Sue Faux grew up on a farm near Martinsell in the area of Marlborough, Wiltshire. This is her story and the story of her Wiltshire Landscapes. Cards and prints are available from Faux Arts Online and for purchase in the shop at 30, The Parade, Marlborough, Wiltshire SN8 1NE. Sue also offers the most comprehensive programme of art classes for all age groups see Art Classes in Marlborough
My aversion of green…
“I went up to Martinsell to paint the landscape from the age of nine. I sat up there but never felt I got it right. The colours or the dimensions, nothing was quite right. I persevered with it until I was 14. When I was nine I sold pastel landscapes and my Dad said to keep painting them because they were really nice. Unfortunately, I didn’t like green so that was a problem. I painted quite a lot of them and earned £10 a sketch – a lot of money for a nine year old!
I spent a year in Austria before University and that peaked my interest in Medieval Art. At University I studied Fine Art and painted Nudes and the Death Dances, but I still had to get over my aversion of green.
I resumed painting landscapes about 10 years ago and they sold. The people who came to see them were the farmers and landowners who were intimately familiar with every dimension of the field, every lump of soil, every plant and tree, every stone and every piece of grass in the area.
They were really picky and would say “this is not right and that is not right”. My most ardent critics…but equally, the first to buy my paintings.
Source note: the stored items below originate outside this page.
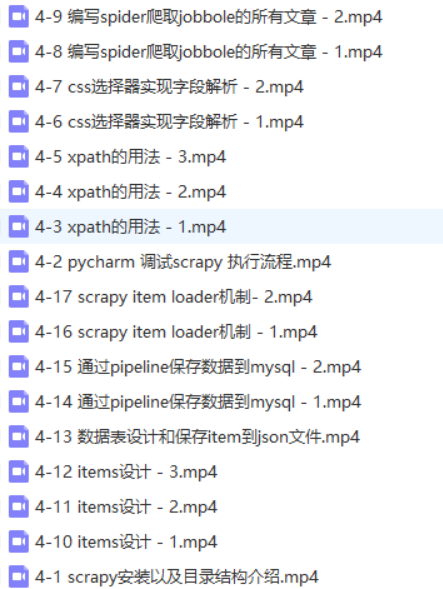
Task: Click video icon beside 4-1 scrapy安装 file
Action: pyautogui.click(x=19, y=577)
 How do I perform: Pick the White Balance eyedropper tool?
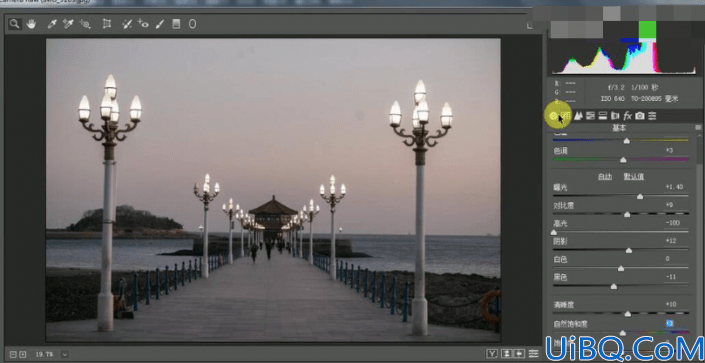coord(52,24)
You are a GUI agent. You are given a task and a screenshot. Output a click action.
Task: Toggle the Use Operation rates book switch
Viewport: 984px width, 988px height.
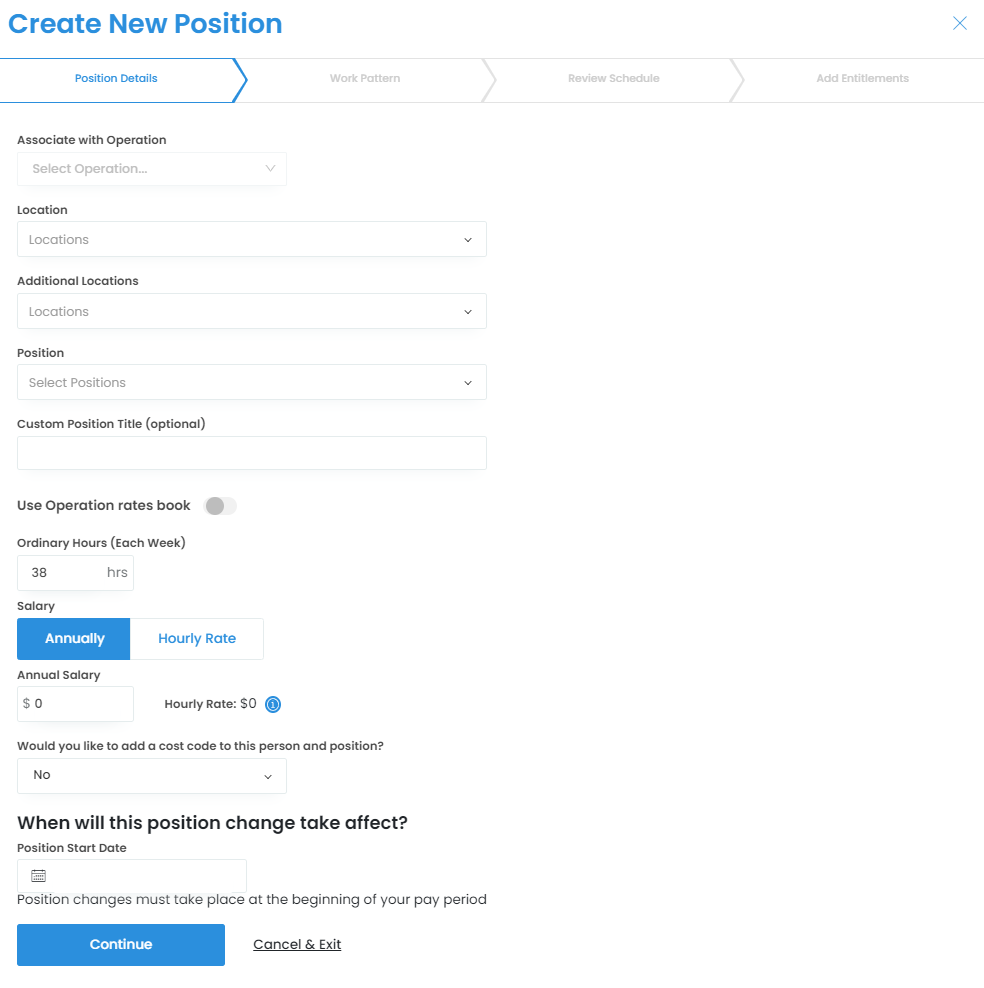click(x=220, y=506)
Technically correct vs creating different moods
When a painting is technically correct you can lose the soul of the place, so I changed things to emphasize certain aspects of each landscape. I asked myself, how much could I change the dimensions of a specific field for instance and I wondered how much I could get away with.
I painted the space and thought: how can I make it look when it looks wild, or when it looks soft; how can I make that windy sleety day look awful?
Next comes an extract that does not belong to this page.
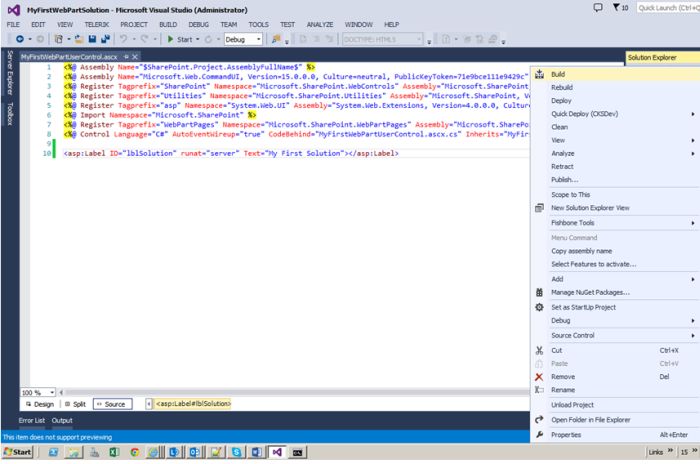Click the Build icon in context menu
This screenshot has height=464, width=700.
tap(540, 73)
My aim was to be accurate to the spirit of the place, but some objects are exaggerated to create different moods and evoke an emotional impact from the viewer. For instance, I would photograph an object like a tree struck by lightning to get specific details.
The viewer is in the picture
So I like people to feel like they are actually IN the landscape, not that they are viewing the landscape from a distance and for that to happen, all the detail needs to come right up under your feet like you’re there, taking you right into the picture.”
Wiltshire Landscapes by Artist Sue Faux
“I wanted to reflect how really bleak Martinsell is in the winter. The trees at the top are slightly sinister and you want an element of that, you can nearly hear the trees rattling in the wind. Then there is the wood at the back and that is where home is, where safety is, but from this vantage point something could easily ‘devour’ me.”
BLUEBELLS IN STARLINGS WOOD
“When you walk into a wood with bluebells everything is moving gently in the breeze. The light coming through the trees moves on the floor and you have an eruption of flowers which are quite slimy and shiny but they are all ‘wiggling’. The wiggles are to show the knotting of the bluebells together and when you walk on them they get tired and the blue changes; as they get older they get darker.
This wood is opposite the house. I played in it and my kids play in it – we all walk through it every day so it’s very familiar. Nonetheless, the wood changes every time we go in. This painting made me practice leaves – and I like the light lime green of these leaves which gives a sense of freshness at Spring time.
While I paint the view, I sit on my stool and holler to my kids to please bring me a cup of tea!”
“I continued to feel the need to practice my greens so I painted the long track down to the farm. When we moved there, Dad was going to put a cattle grid in but it never happened. The track is unusual because it’s made of concrete. It has lots of cracks because of the tractors and the lorries that go over it. So this was the view coming home. Mum planted the trees.
I painted it because I had to create something green and because we see this every day. This is home.”
“Many years ago, my Uncle Toby, also a farmer, planted a field of sunflowers to feed to the cows. He also wanted me to paint the sunflowers for my Uncle David. They had to wait for me to finish the painting until they could cut down the flowers, so no pressure!
My Dad also grew sunflowers that served as pheasant cover (but he also really likes sunflowers) so I painted this from one of those sunflower strips.”
“As I said before, I have tried to paint that view for a long time. But I feel happy with this one. For the picture, I had to squash it to reflect the whole view and I have always loved Dandelions (we picked them to make wine). Another milestone for me is that this picture has all the range of greens – hurrah!”
“I painted this landscape at about the same time as MARTINSELL IN MAY because my grandfather had a picture of Martinsell that I loved. It also meant so much to him as he spent a lot of time in this area around the farm when he was young.”
“We always had these flowers on our table at home.”